Bir Tutam Mutluluk


Oturduğum ev yerleşkesinin girişindeki güvenlik noktasında görevlilerin çoğu genç çocuklar. Buraya taşındığımdan  bu yana geçen yaklaşık üç yıllık süre içinde hemen hepsini tanıdım.Tabii aralarında ayrılanlar oldu, yerlerine yenileri görevlendirildi. Bu aralar ; saçları , geniş alnını tamamen açıkta bırakacak şekilde  önden dökülmüş, biraz hantallaşmış,çevikliğini kaybetmiş bedeni ile otuzlarının sonu kırklarının başında olduğunu tahminde zorlanmadığım  yeni bir görevliye günün çok farklı saatlerinde rastlıyorum ; örneğin , bir yolculuk  nedeniyle  sabahın oldukça erkeninde ya da dostlarla keyifli bir akşam sonrası dönüşümde gecenin ilerlemiş bir saatinde .Günün değişen saatlerine rağmen tek değişmeyen,  onun yapmacıksız gülen gözleri, dudaklarına yayılan kocaman aydınlık tebessümü.Kapıdan her girişimde sanki memleketinden uzun yıllar boyunca görmediği  kırk yıllık hemşehrisi gelmiş de onu karşılıyormuşçasına içten, sevgi dolu bir çoşkuyla karşılıyor ve " Hoş geldiniz" diyor.
 
Düşünmeden edemiyorum; belli ki bu yaşlarda evli olmalı , geçindirmek zorunda bulunduğu bir ailesi,  okula giden çocukları olmalı . Ücretlerin yüzleri güldürmediği ülkemizde hele de böylesi bir iş için alınan ücretin hiç mi hiç yeterli olmadığı aşikâr.Bunun yanısıra belki hepimizin başında olabilen türden  başkaca dertleri de var ne bileyim anası ya da babasından biri hasta çocukları istediği gibi okumuyor falan.Ama o bütün bunlara rağmen nasıl bu kadar sevecen , güler yüzlü olabiliyor ,hatta o kapı açma görevinin arasına  nasıl bir kaç cümlelik ufak sohbetler sığdırabiliyor?

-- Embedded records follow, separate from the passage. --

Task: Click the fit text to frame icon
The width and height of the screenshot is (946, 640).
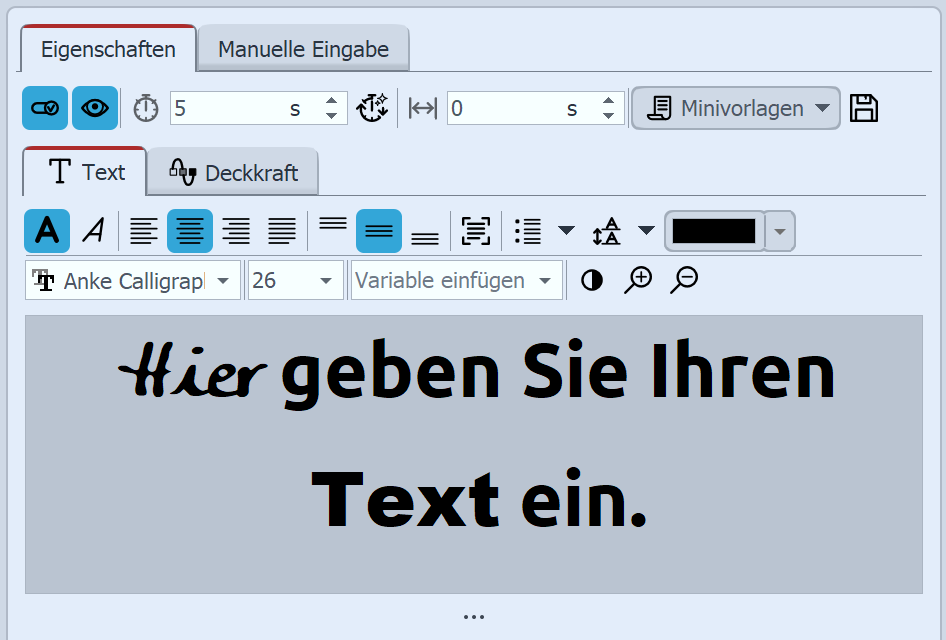Action: 476,231
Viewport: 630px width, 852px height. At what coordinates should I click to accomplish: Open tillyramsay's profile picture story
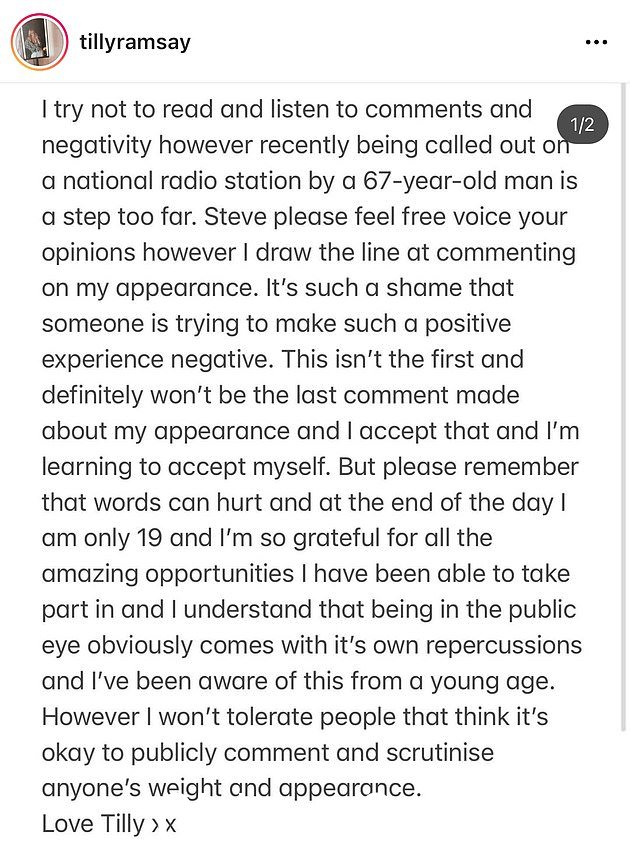[x=39, y=42]
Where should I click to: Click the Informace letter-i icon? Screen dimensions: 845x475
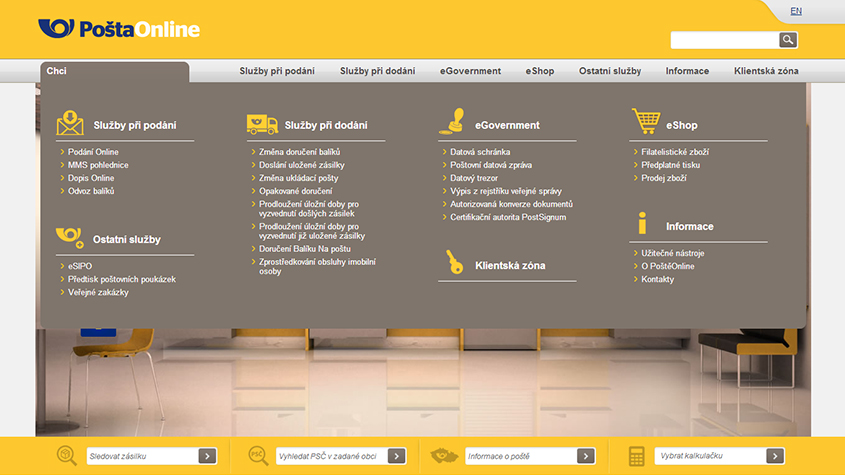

Yolda yanımsıra yürüyen biri hapşırdığında ona " Çok yaşayın." demekten mutlu olan , adımlarımı yavaşlatıp,  miskince kaldırıma uzanmış bir köpeğe selam veren hatırını soran , ya da daldaki kuşlara lâf atıp onlarla konuşan ben, bu görevliyi hiç tanımadığım halde  işte bu nedenle  kendime yakın buluyor , onu seviyorum  .
Yaşadığımız hayatın acımasızlığı ruhlarımızı  buduyor,  güdükleştiriyor; zaman içinde, gülmeyi unutmuş somurtkan , birbirine  bir selamı  bile çok gören 
" Karanlık yüzlü " insanlara dönüşüyoruz.Oysa hayatın lezzetinin sırrı biraz gülümseyebilmekte , ufacık mutluluklarla rengârenk bir hayat resmi yaratabilmekte gizli sanırım ve bunu öğrenebilmek için kalın kalın kitaplara ihtiyacımız yok .Bilmem yanılıyor muyum??